Ковчегов молча взглянул на Кобыло, показывая на совершенную работу.
Иван Кобыло уже тащил охапками солому, обложил, подвёртывая под борова, старясь положить его на полешки, тут же поджёг солому и принялся шмалить. Весёлый огонёк заметался, сжигая щетину, а Иван с огромным ножом в руке, закатав рукава своей фуфайки, ходил, прищурившись, вокруг огня и чистил тушу. Ковчегов молча глядел на ловкую работу соседа, косясь на скирду сена, и думал, что некрасивый его вчерашний поступок, похоже, замечен, — он своровал вчера ночью несколько охапок сена со скирды Кобыло, стоявшей у самого плетня, разделявшего их дворы. Отдав нож соседу, Иван побежал за тазами, а вернувшись, ещё раз осмотрел, хорошо ли ошмалили борова, распустил брюхо тому и принялся выкладывать внутренности в тазы.
Ковчегов внимательно наблюдал, не решаясь предложить свои услуги. В груди уже свербило от чувства оскорблённого достоинства: «Мол, вон у соседа каков боров, а я на киселе сижу, уже как с масленицы». Обладая поразительной способностью ничего не делать.

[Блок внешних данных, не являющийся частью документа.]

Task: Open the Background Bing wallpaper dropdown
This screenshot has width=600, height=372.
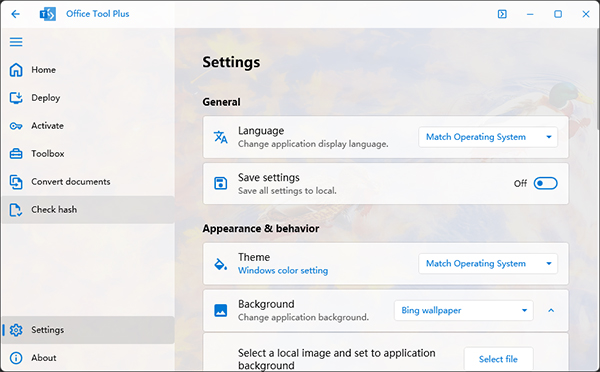Action: click(464, 310)
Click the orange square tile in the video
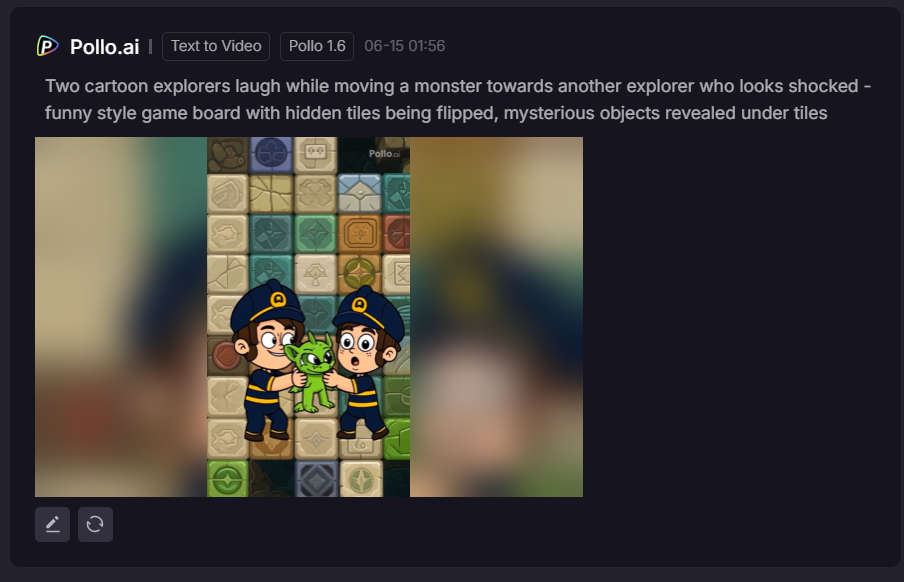This screenshot has width=904, height=582. [x=360, y=234]
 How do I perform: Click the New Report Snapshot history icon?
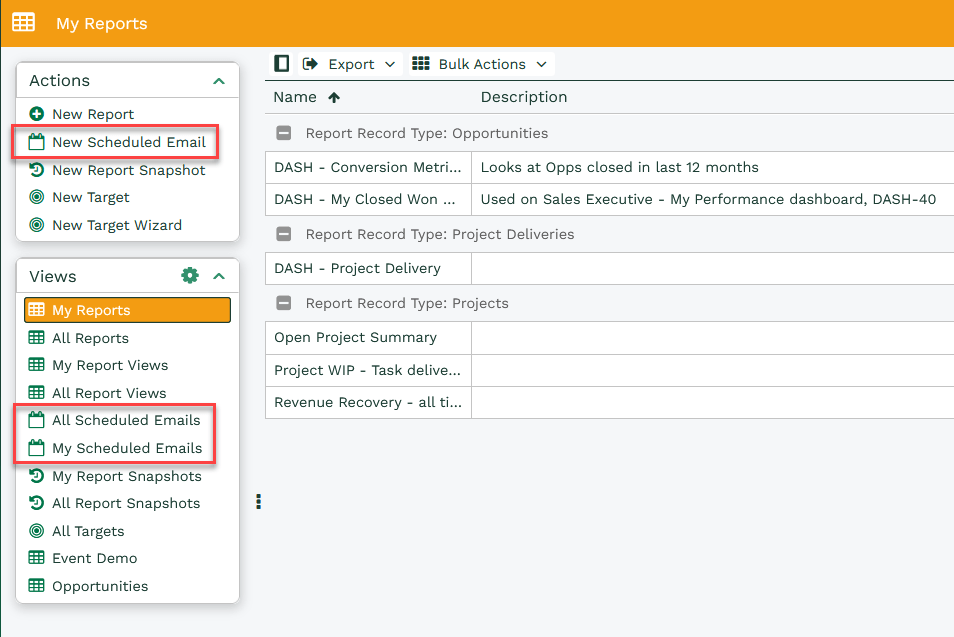point(37,170)
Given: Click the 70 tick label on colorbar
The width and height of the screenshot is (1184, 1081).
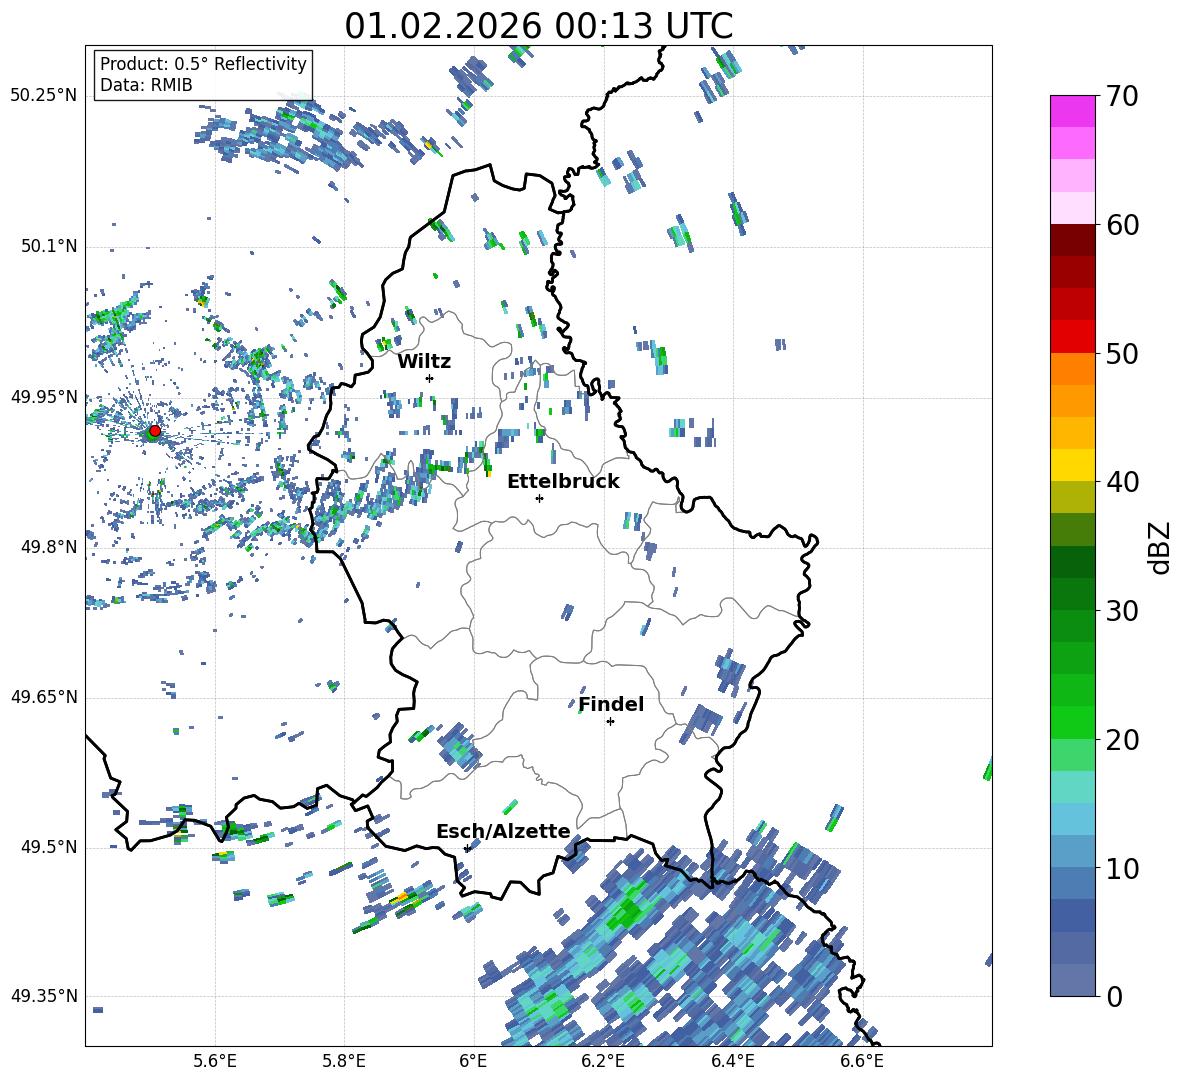Looking at the screenshot, I should (1124, 97).
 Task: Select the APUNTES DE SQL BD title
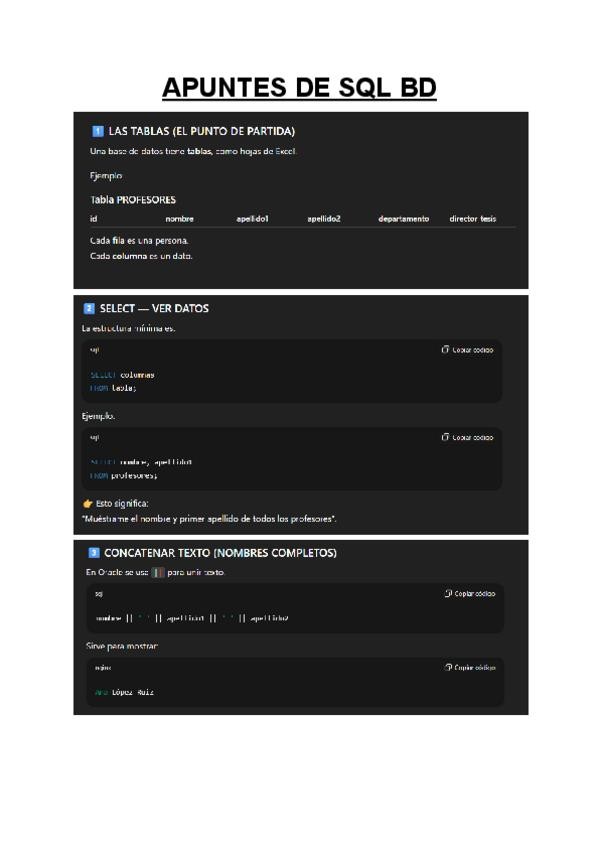(x=299, y=88)
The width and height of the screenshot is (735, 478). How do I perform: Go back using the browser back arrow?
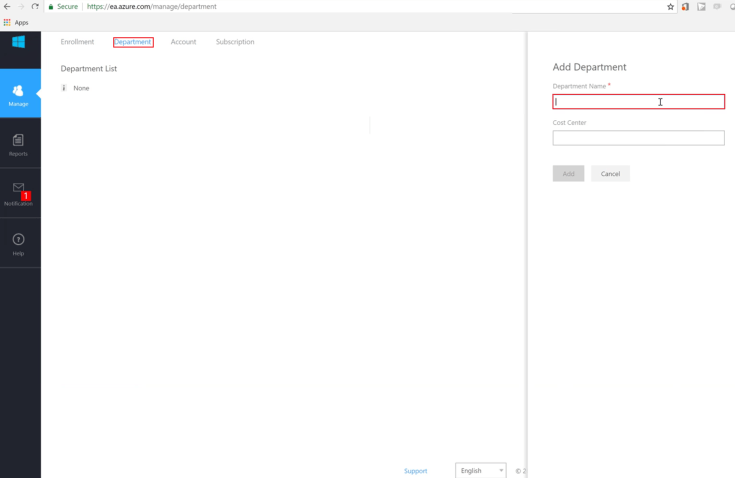(x=7, y=7)
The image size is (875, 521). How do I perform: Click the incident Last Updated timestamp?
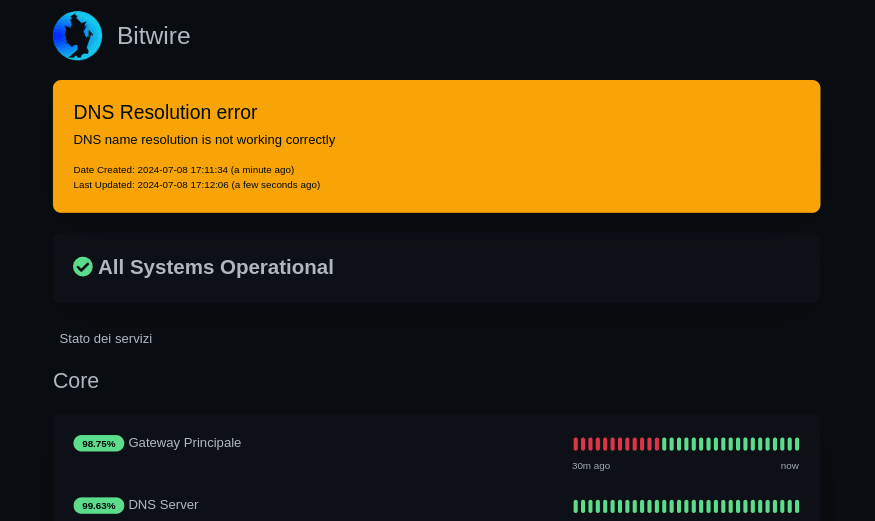[x=196, y=184]
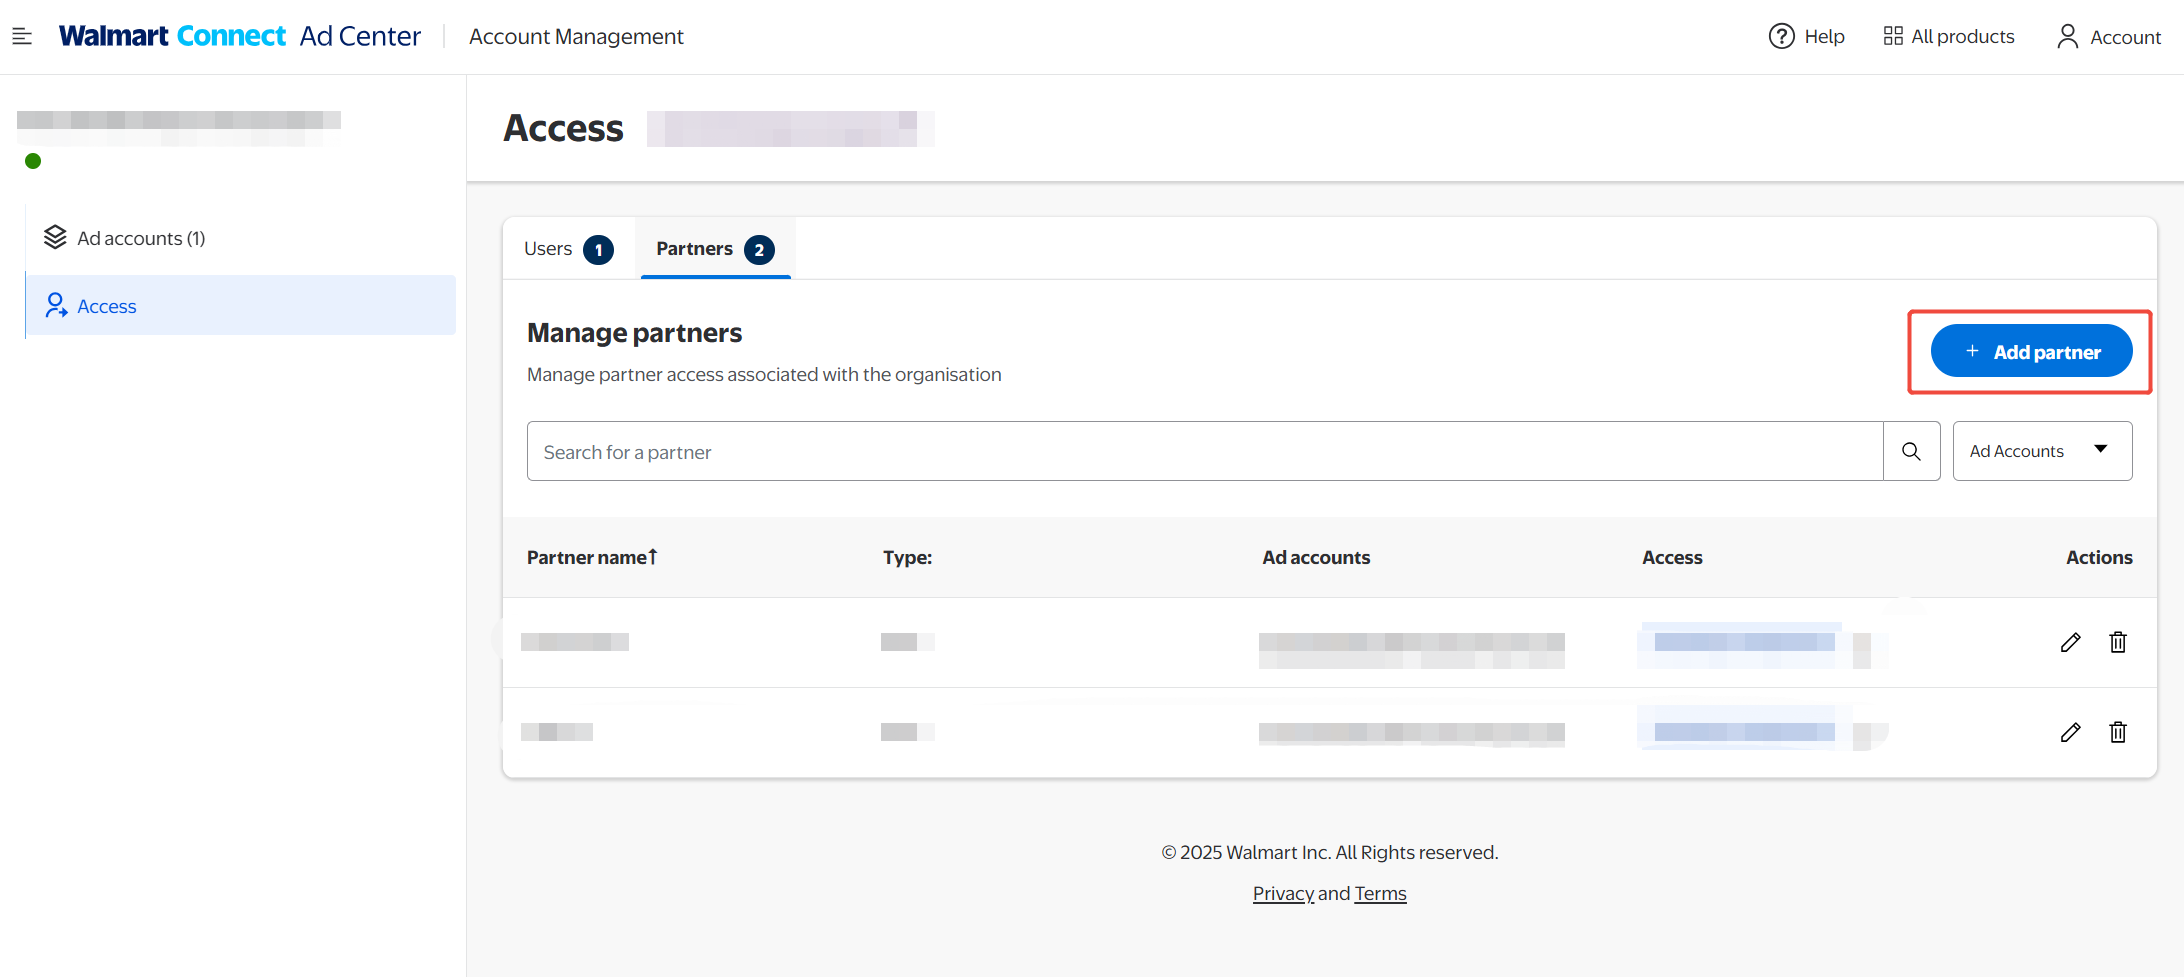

Ксенофонт Григорьевич Ковчегов наделён был ещё и другой поражающей способностью — пить. Разумеется, пил он в силу серьёзных причин: овца пала или случился неурожай; жена у него — дура; буран задул, проклятый, вон уж на десятый день пошло; сын убёг революцию делать в столицу, а отца опять-таки за человека, значит, не считает, а ведь сам-то небось пьёт там, паразит, на дармовщину... Ещё причина: луна светит, а ведь могла бы и не светить, потому что сена овце не своруешь при луне у Кобыло, его Полкан вмиг услышит. Луны не было — тоже пил Ксенофонт по причине ярчайшей несправедливости: когда не нужна была, светила, а теперь вот нужна, так не светит, зараза. Особенно его тянуло надраться по случаю плохой погоды или когда петух среди ночи принимался петь, тут уж без вариантов — надо пить. Однажды ему почудилось, что смерть приходит под окно, стоит и ждёт его, трезвенького, а он, куражась, собирался, дурак, бросить пить! После этого Ксенофонт заявил жене, что пил, пьёт и будет пить: так Бог велит! В минуты запоя он на самом деле вступал в недвусмысленные переговоры со смертью, предрекая ей страшный конец от своей же собственной косы в день невероятного солнечного затмения. Ксенофонт Ковчегов, твёрдо держась на ногах, как ему казалось, в такие исторические минуты выходил во двор, где стояла смерть, под окно, молча уставлялся в её паскудное лицо, грозил пальцем и торжественно, с презрительной гримасой на лице произносил слова. Полные глубочайшего смысла. Он обвинял её во многих грехах, поносил последними словами, не боясь, разумеется, её, не таясь от жены, выглядывавшей в окно, чтобы понять, с кем её муж ведёт беседы, ярится и клянёт, клянёт и ярится. Затем, одержав победу над смертью, в словесном смысле, конечно, Ксенофонт Ковчегов принимался петь свою песню. Он пел её всю ночь до утра, а затем, с перерывами, и до вечера. Эта незатейливая песня состояла всего из нескольких слов, других он не знал. Вот она: «Я, рязанский мужик, у меня острый штык!»